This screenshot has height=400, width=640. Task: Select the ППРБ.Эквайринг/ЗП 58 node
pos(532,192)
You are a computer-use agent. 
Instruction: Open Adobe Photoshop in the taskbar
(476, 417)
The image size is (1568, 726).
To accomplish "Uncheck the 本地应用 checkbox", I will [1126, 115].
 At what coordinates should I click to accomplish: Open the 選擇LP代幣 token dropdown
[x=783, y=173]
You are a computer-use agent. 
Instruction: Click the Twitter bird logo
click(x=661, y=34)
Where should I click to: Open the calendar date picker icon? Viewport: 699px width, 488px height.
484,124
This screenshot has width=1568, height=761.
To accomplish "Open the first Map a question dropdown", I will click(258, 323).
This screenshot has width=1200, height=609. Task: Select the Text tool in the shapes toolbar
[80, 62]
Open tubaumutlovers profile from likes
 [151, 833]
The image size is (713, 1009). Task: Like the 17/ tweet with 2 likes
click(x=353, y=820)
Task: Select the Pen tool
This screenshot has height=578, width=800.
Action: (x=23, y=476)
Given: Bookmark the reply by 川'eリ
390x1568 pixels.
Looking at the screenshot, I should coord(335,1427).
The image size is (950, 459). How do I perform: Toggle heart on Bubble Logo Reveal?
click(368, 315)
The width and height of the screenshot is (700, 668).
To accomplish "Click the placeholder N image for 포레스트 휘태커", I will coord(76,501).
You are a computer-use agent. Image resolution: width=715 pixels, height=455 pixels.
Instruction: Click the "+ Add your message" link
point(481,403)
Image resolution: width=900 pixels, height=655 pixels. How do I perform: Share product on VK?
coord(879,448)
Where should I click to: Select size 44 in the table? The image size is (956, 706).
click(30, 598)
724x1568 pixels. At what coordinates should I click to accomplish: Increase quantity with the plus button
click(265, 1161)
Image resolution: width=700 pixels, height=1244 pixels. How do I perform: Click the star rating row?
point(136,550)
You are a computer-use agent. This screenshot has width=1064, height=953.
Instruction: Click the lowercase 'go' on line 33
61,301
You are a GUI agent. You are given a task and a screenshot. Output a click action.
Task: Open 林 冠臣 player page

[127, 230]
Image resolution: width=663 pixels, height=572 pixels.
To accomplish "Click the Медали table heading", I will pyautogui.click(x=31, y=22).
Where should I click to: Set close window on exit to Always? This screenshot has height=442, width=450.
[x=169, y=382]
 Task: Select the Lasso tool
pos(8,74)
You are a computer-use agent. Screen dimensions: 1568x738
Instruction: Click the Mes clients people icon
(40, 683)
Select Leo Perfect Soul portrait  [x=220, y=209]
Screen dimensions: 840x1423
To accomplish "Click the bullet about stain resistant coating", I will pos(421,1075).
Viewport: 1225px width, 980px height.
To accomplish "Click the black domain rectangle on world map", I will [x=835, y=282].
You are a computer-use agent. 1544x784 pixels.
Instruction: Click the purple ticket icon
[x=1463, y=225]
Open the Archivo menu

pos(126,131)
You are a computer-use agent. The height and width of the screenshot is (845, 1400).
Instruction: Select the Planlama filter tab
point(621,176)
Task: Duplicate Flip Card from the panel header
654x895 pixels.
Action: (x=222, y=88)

* **Directions**:
Copy out the records once more, exactly as they are written.

* **The answer**:
This screenshot has height=400, width=640. Task: Select the ППРБ.Эквайринг/ЗП 58 node
pos(532,192)
You are a computer-use agent. 
Instruction: Open Adobe Photoshop in the taskbar
(476, 417)
The image size is (1568, 726).
To accomplish "Uncheck the 本地应用 checkbox", I will [1126, 115].
 At what coordinates should I click to accomplish: Open the 選擇LP代幣 token dropdown
[x=783, y=173]
You are a computer-use agent. 
Instruction: Click the Twitter bird logo
click(x=661, y=34)
Where should I click to: Open the calendar date picker icon? Viewport: 699px width, 488px height.
484,124
This screenshot has width=1568, height=761.
To accomplish "Open the first Map a question dropdown", I will click(258, 323).
This screenshot has width=1200, height=609. Task: Select the Text tool in the shapes toolbar
[80, 62]
Open tubaumutlovers profile from likes
 [151, 833]
The image size is (713, 1009). Task: Like the 17/ tweet with 2 likes
click(x=353, y=820)
Task: Select the Pen tool
This screenshot has height=578, width=800.
Action: (x=23, y=476)
Given: Bookmark the reply by 川'eリ
390x1568 pixels.
Looking at the screenshot, I should coord(335,1427).
The image size is (950, 459). How do I perform: Toggle heart on Bubble Logo Reveal?
click(368, 315)
The width and height of the screenshot is (700, 668).
To accomplish "Click the placeholder N image for 포레스트 휘태커", I will coord(76,501).
You are a computer-use agent. Image resolution: width=715 pixels, height=455 pixels.
Instruction: Click the "+ Add your message" link
point(481,403)
Image resolution: width=900 pixels, height=655 pixels. How do I perform: Share product on VK?
coord(879,448)
Where should I click to: Select size 44 in the table? The image size is (956, 706).
click(30, 598)
724x1568 pixels. At what coordinates should I click to accomplish: Increase quantity with the plus button
click(265, 1161)
Image resolution: width=700 pixels, height=1244 pixels. How do I perform: Click the star rating row?
point(136,550)
You are a computer-use agent. This screenshot has width=1064, height=953.
Instruction: Click the lowercase 'go' on line 33
61,301
You are a GUI agent. You are given a task and a screenshot. Output a click action.
Task: Open 林 冠臣 player page

[127, 230]
Image resolution: width=663 pixels, height=572 pixels.
To accomplish "Click the Медали table heading", I will pyautogui.click(x=31, y=22).
Where should I click to: Set close window on exit to Always? This screenshot has height=442, width=450.
[x=169, y=382]
 Task: Select the Lasso tool
pos(8,74)
You are a computer-use agent. Screen dimensions: 1568x738
Instruction: Click the Mes clients people icon
(40, 683)
Select Leo Perfect Soul portrait  [x=220, y=209]
Screen dimensions: 840x1423
To accomplish "Click the bullet about stain resistant coating", I will pos(421,1075).
Viewport: 1225px width, 980px height.
To accomplish "Click the black domain rectangle on world map", I will [x=835, y=282].
You are a computer-use agent. 1544x784 pixels.
Instruction: Click the purple ticket icon
[x=1463, y=225]
Open the Archivo menu

pos(126,131)
You are a computer-use agent. The height and width of the screenshot is (845, 1400).
Instruction: Select the Planlama filter tab
point(621,176)
Task: Duplicate Flip Card from the panel header
654x895 pixels.
Action: (x=222, y=88)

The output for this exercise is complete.